I also checked the OAL of some handloads I had on hand and one is the same as the factory and the other was off by .010". Is it possible crimping causes the bullets to be squeezed up a little
 
Yeah. When the first 20 rounds went down range w/o incident yesterday and I was drilling the X ring the joy and satisfaction were indescribable. And hence the crushing of my soul more complete when every following round failed to cycle.
Get one of these! ! I don’t normally run them but 5.7 is to dangerous and sensitive

Don’t GIVE UP!!!! you are at the finish line!!!

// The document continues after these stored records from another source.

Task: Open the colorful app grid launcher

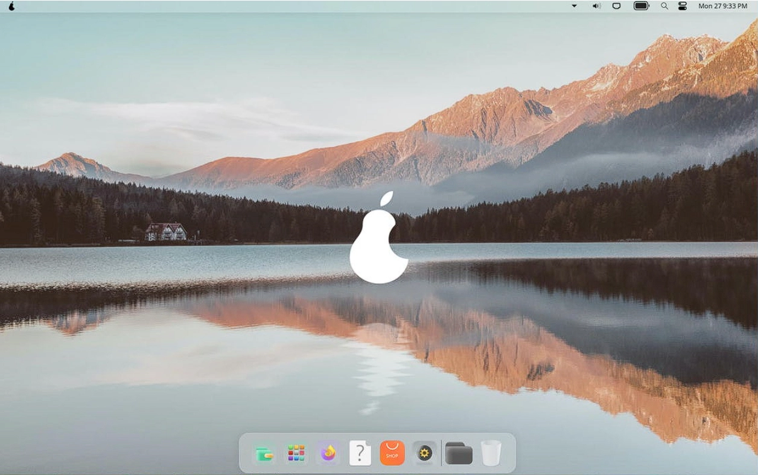Action: click(x=296, y=453)

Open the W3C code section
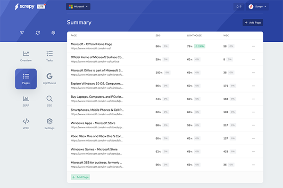25,123
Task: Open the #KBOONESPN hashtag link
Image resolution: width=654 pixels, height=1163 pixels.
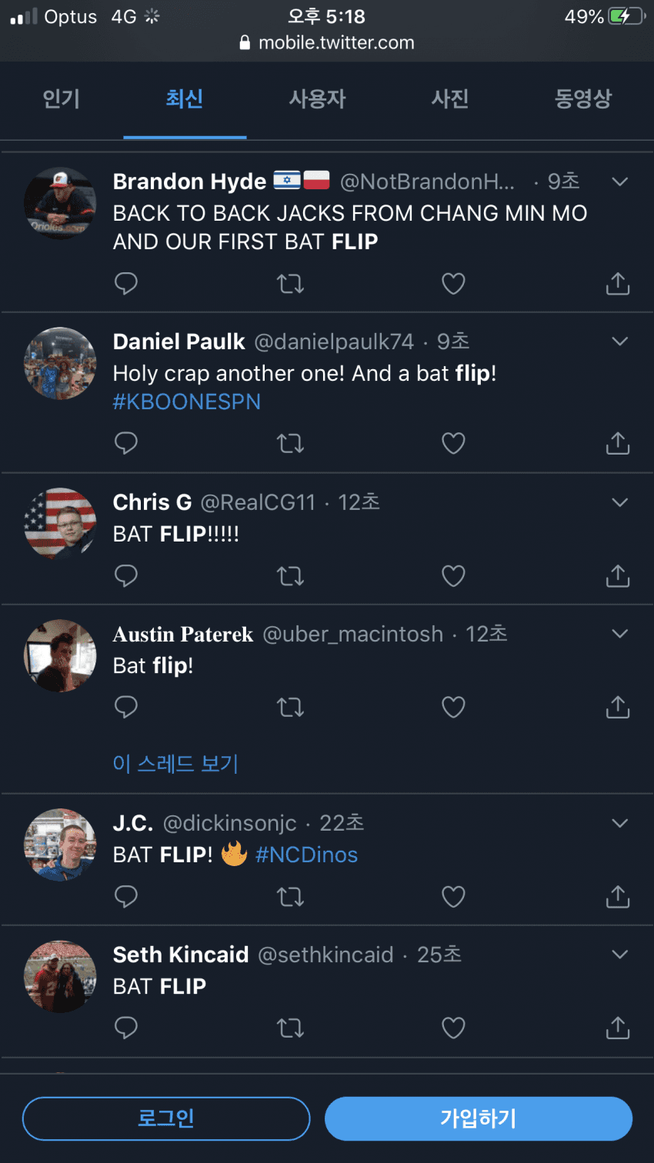Action: pyautogui.click(x=187, y=402)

upload_2023-2-20_9-43-22.jpeg upload_2023-2-20_9-43-22.jpeg
 
RadBear, your photography skills are phenomenal, either improve your reloading knowledge for an impossible cartridge or or buy a 22 magnum semi-auto Kel-Tec. Send me a PM for a lead on a 5-gallon bucket of once fired brass.
 
I don't know about the Ruger pistol, but from what I have read the 5.7 X 28mm round comes from the factory with a polymer lubrication coating. I suspect it is sintered teflon. For the FN pistol, this coating is absolutely necessary as the coating breaks the friction between case and chamber. This might be the problem with what you are doing. I think it highly probable you no longer have a lubricant coating on the outside of your cases. This will create drag during extraction. Drag will slow down down the slide, messing up the timing of the mechanism. As you increase the charge level of the powder, you are increasing drag as the case is adhering to the chamber just that much more. I am surprised you have not pulled the cases apart.

What I recommend is that you do not remove any sizing lube from your resized cases. Leave the lube on. Prime with the lube on, dump powder and seat bullet with the lube on. And fire the cases lubricated and see if that corrects your function issues.

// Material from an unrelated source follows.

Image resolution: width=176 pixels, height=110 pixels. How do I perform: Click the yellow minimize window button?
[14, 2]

You can also oil the cases just as you insert them into the magazine. Put a drop of oil just at the junction of bullet and case. That oil will break the friction between case and chamber. Oil will incidentally be blown up the barrel, and squeezed back out of the chamber. The oil squeezed back out of the chamber will keep your slide rails lubricated real time. The oil blown up the tube will reduce leading and jacket fouling.

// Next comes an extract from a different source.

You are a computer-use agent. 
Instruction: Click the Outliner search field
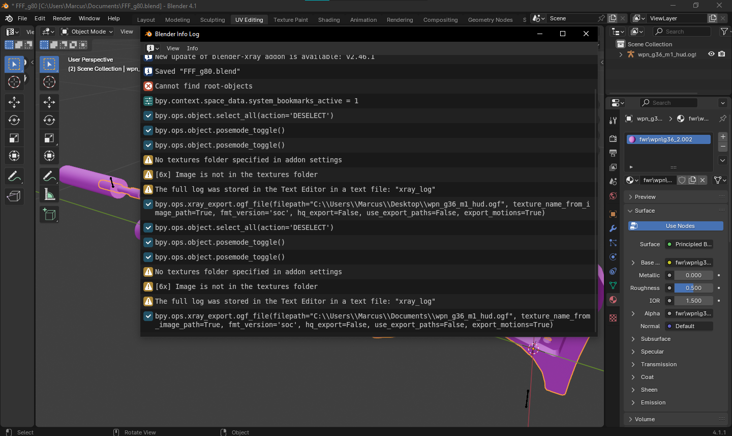click(x=682, y=32)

If it was not so messy shooting oiled cases, oilers might have not have gone on the ash heap of history.
 
RadBear, your photography skills are phenomenal, either improve your reloading knowledge for an impossible cartridge or or buy a 22 magnum semi-auto Kel-Tec. Send me a PM for a lead on a 5-gallon bucket of once fired brass.
WAIT WAIT… did you say a 5-gallon bucket of 5.7 brass???
 
On the pistol front:
  • I thoroughly cleaned the breech face
  • Polished the flared portion of the barrel that serves as a feed ramp
On the cartridge front:
  • Switched to Hornady OneShot lube
  • Adjusted the sizing die down for a tighter shoulder
  • Swearing. Lots of swearing.
 
I've been reloading 5.7x28 for about 3 years now.
I don't do any cleaning to my brass.
I lubricate the brass with Hornady Unique before sizing.
I clean the primer pockets and pass a neck brush into the case.
Once the rounds are loaded I wipe the outside down with a microfiber cloth.

I couldn't push the shoulder back enough with my Lee sizing die.
I took 0.003" off the bottom of the die till I was able to get the shoulder where I wanted it.
I use a Hornady comparator with a .260 bushing to measure from the base to the datum line.